To switch to dbt profile with the `arn:aws:iam::026090528544:role/GlueInteractiveSessionClientRole-dbt-CLI-demo` role that I created

In [None]:
nano ~/.aws/config

# In nano add this profile
[profile dbt-glue]
role_arn = arn:aws:iam::026090528544:role/GlueInteractiveSessionClientRole-dbt-CLI-demo
source_profile = Joshua_Harris_ETL
region = ap-southeast-2

# switch profile for the terminal session
export AWS_PROFILE=dbt-glue

# check your cureent profile
aws sts get-caller-identity

lets make a csv file with example data

In [29]:
# pip install pandas numpy

In [30]:
from pandas import DataFrame
from numpy import nan

import numpy as np

def permute_dataframe(df, random_state=None):
    """
    Returns a new DataFrame with the rows randomly permuted.
    Each call produces a different order unless random_state is set.
    """
    return df.sample(frac=1, random_state=random_state).reset_index(drop=True)


dirty_df = DataFrame({
    'patient_id': ["A001", "A002", "A003", "A004", "A005", ""], 
    'sex': ["M", "F", "0", "1", "Male", "fem"],
    'medication': [None, '', None, nan, None, 'statin'],
    'age': [nan, 32, 214, 21, 0, ""]
    })


# Example usage of permute_dataframe:

import random
permuted_df = permute_dataframe(dirty_df, random_state=random.randint(0, 1_000_000))


with open('../data/patient_info.csv', 'w') as f:
    permuted_df.to_csv(f, index=False)

lets upload this file to s3

In [31]:
%%bash
DATETIME=$(date +%Y%m%d%H%M%S)
DATA_NAME="patient_info"
aws s3 cp "../data/patient_info.csv" "s3://acdc-dbt-test-raw/data/${DATA_NAME}/${DATETIME}/${DATA_NAME}.csv" --profile "default"

upload: ../data/patient_info.csv to s3://acdc-dbt-test-raw/data/patient_info/20250725173021/patient_info.csv


lets make some other data types

In [32]:
from pandas import DataFrame
from numpy import nan

dirty_df = DataFrame({
    'sample_id': ["SAM0001", "SAM0002", "SAM0003", "SAM0004", "SAM0005", ""],
    'patient_id': ["A001", "A002", "A003", "A004", "A005", ""], 
    'storage_medium': ["nitrogen", "air", "nitrogen", "air", "nitrogen", "air"],
    'storage_date': ["2022-01-01", "2022-01-02", "2022-01-03", "2022-01-04", "2022-01-05", "2022-01-06"],
    'volume_ul': [0, 486, 4, 4000, 5000, 6000]
    })

permuted_df = permute_dataframe(dirty_df, random_state=random.randint(0, 1_000_000))

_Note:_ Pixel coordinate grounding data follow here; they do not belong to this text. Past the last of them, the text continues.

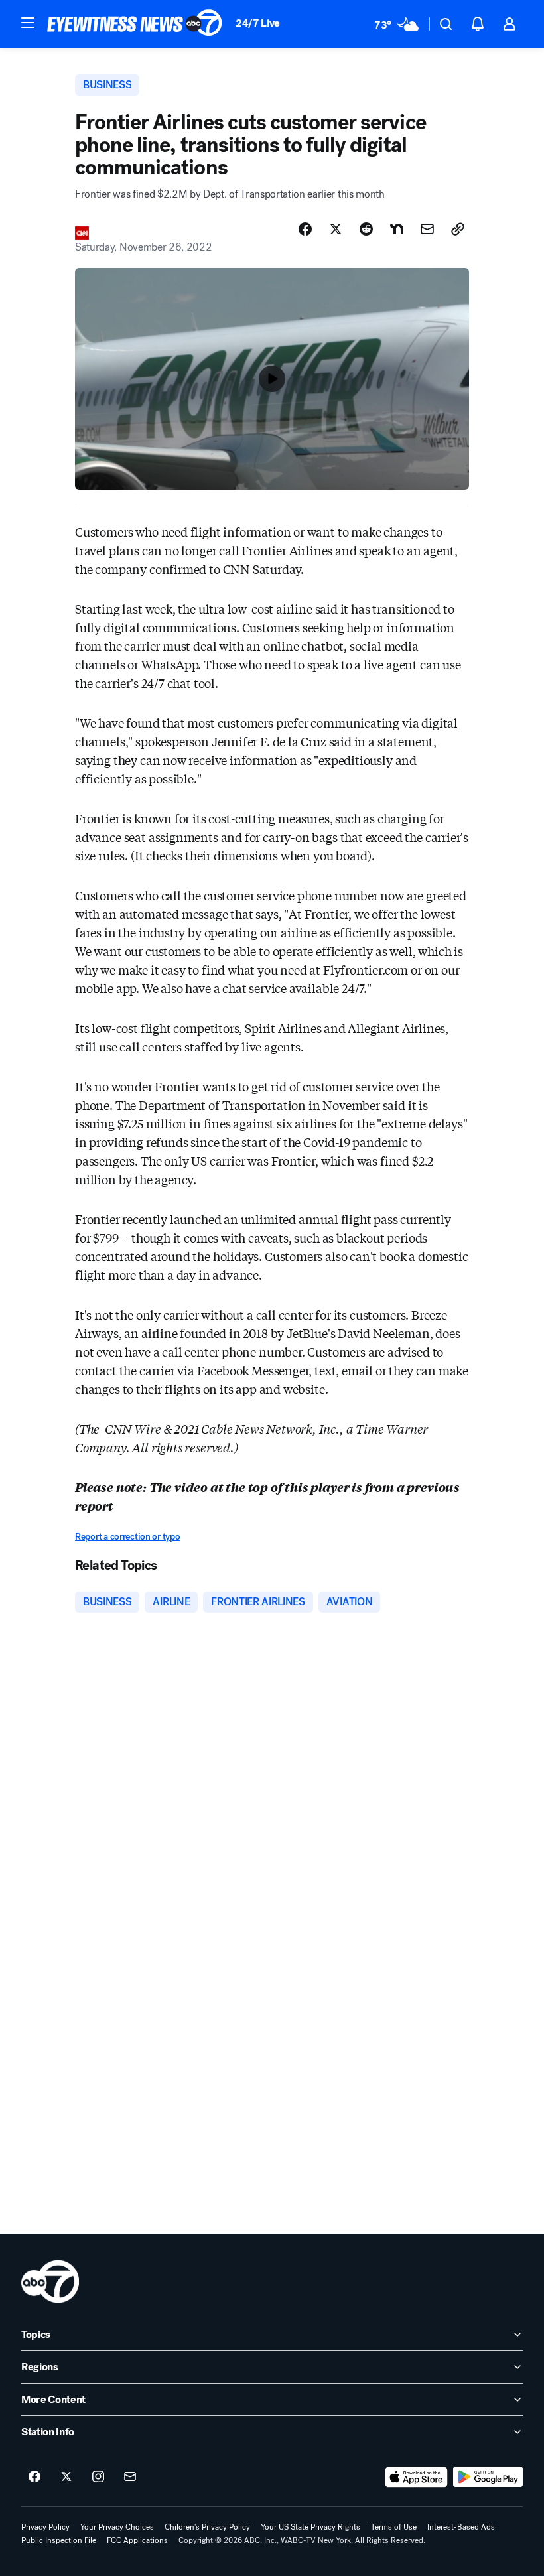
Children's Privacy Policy (207, 2527)
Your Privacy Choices (117, 2527)
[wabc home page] (50, 2281)
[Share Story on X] (335, 229)
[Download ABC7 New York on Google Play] (488, 2477)
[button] (28, 22)
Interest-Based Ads (461, 2527)
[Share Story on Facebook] (305, 229)
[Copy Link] (457, 229)
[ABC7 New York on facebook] (34, 2477)
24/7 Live (258, 23)
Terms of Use (394, 2527)
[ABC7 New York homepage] (134, 23)
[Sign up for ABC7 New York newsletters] (130, 2477)
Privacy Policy (45, 2527)
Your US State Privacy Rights (310, 2527)
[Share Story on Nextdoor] (396, 229)
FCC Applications (137, 2540)
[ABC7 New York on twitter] (66, 2477)
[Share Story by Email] (427, 229)
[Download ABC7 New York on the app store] (416, 2477)
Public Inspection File (58, 2540)
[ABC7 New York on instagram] (98, 2477)
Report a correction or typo (127, 1536)
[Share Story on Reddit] (366, 229)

with open('../data/sample.csv', 'w') as f:
    permuted_df.to_csv(f, index=False)

In [33]:
%%bash
DATETIME=$(date +%Y%m%d%H%M%S)
DATA_NAME="sample"
aws s3 cp "../data/sample.csv" "s3://acdc-dbt-test-raw/data/${DATA_NAME}/${DATETIME}/${DATA_NAME}.csv" --profile "default"

upload: ../data/sample.csv to s3://acdc-dbt-test-raw/data/sample/20250725173021/sample.csv


# Trying to run dbt

### IAM roles:

The principle role: `arn:aws:iam::026090528544:role/GlueInteractiveSessionClientRole-dbt-CLI-demo` as the following policies attached:
-  `arn:aws:iam::026090528544:policy/acdc-dbt-glue-test`
-  `arn:aws:iam::026090528544:policy/GlueInteractiveSessionClientPolicy-dbt`
        - This role Grants permission to create and manage AWS Glue interactive sessions and pass the designated execution role required to run dbt workloads in AWS Glue.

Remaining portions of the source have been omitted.